The Eurovision Song Contest is growing in global popularity because more viewers have become curious about how countries will “rebrand” themselves in the competition and the weirdness that usually occurs as a result.

This is the take of Professor Alison Lewis, co-coordinator of the University of Melbourne’s Eurovisions course which focuses on the language, culture and politics in the song contest.

“It’s always been popular in Europe and that hasn’t changed, but the rest of the world is curious to see what it’s about, particularly China and the US,” Professor Lewis said.

She said audience numbers have grown steadily from 100 million viewers ten years ago, to about 200 million today.

“I think they’re a little bit overwhelmed by the diversity of cultures and languages and tastes that I think they just find it to be something fascinating," she said.

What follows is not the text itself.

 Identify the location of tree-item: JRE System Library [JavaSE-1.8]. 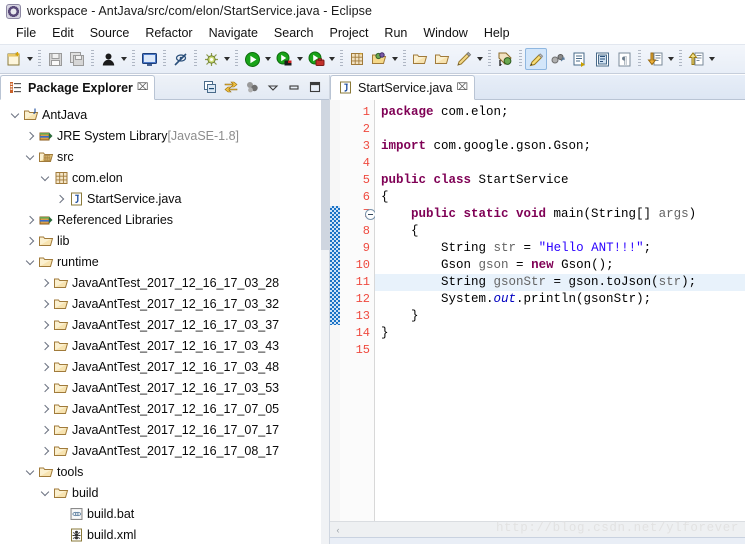
(164, 136).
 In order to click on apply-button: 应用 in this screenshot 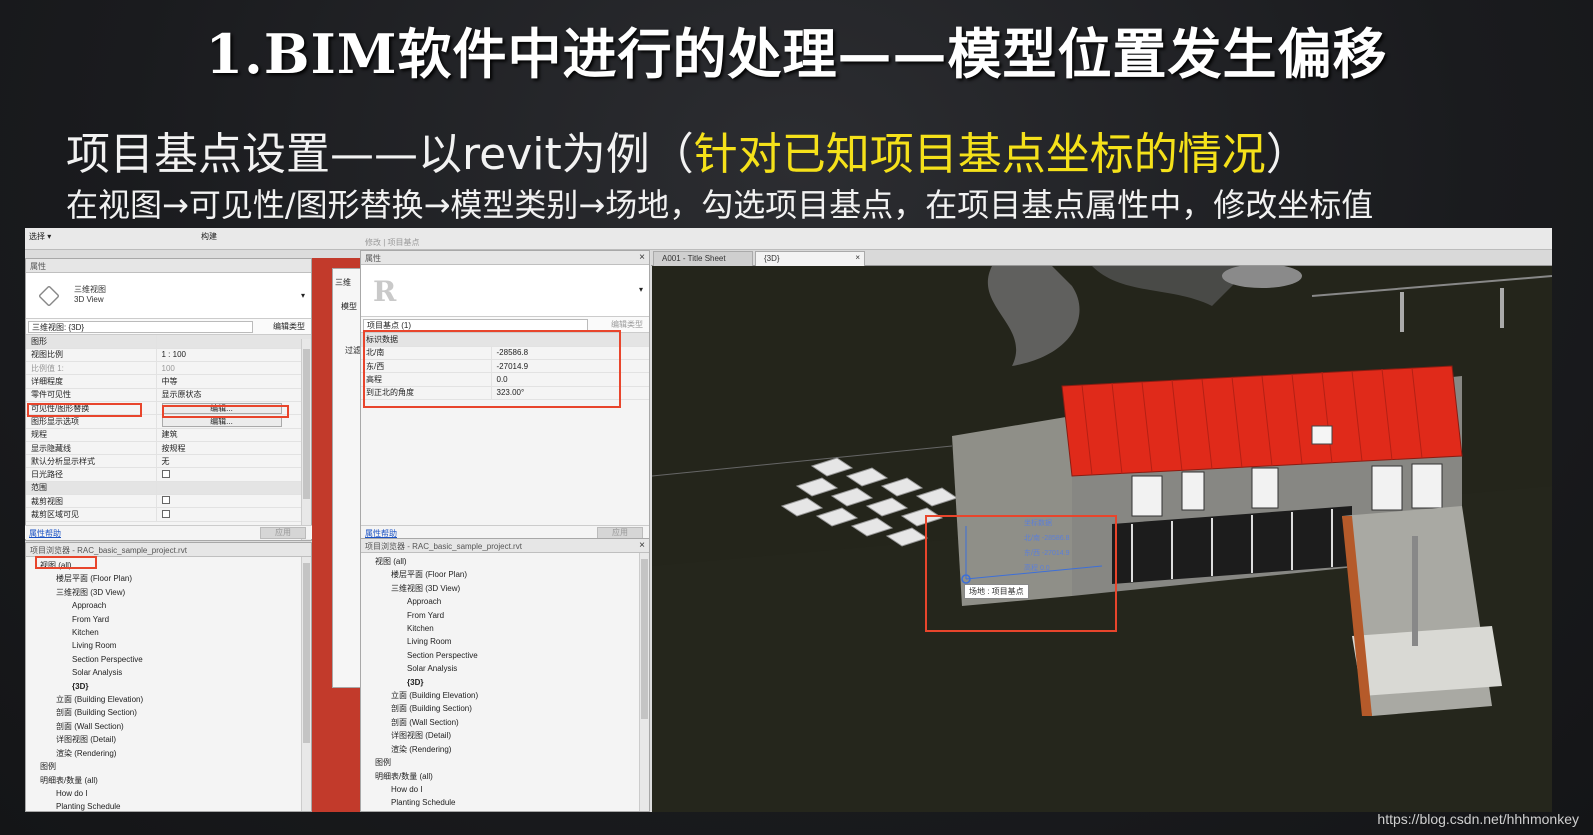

According to Professor Lewis having Korean Australian Dami Im represent the country was significant for Australia  as it comes at a time when the European Broadcasting Union wants to attract interest from Asia.

She believes countries use the annual competition, which has been running for 60 years, as a chance to brand, and rebrand their image to the world and that it’s a chance for countries to break down national stereotypes.

But this also draws people back year after year because countries imagine and re-present themselves in non-linear, unpredictable ways.

“All these traditional modern, regional, national and international elements are in an amazing pot of an incredible mix of styles,” she said.

The idea of a national and international song contest is timeless and creates broader appeal than a FIFA or Rugby World Cup said Professor Lewis, “there’s something for everyone”.

Australia’s second year in the competition has gathered a following of hipsters, while another generation born from migrant and non-English speaking communities have kept up their traditionally strong interest in the contest, said Professor Lewis.

“I think it’s a really good sign of Australians looking further afield and becoming interested in cultures other than their own – a really healthy sign,” she said.

“The song contest involves politics probably more, although it’s supposed to be apolitical, it inevitably involves politics, which people find attractive.

“It’s potential for political intrigue.”

She said the song contest also has elements that tie into family heritage or travel experiences for many people.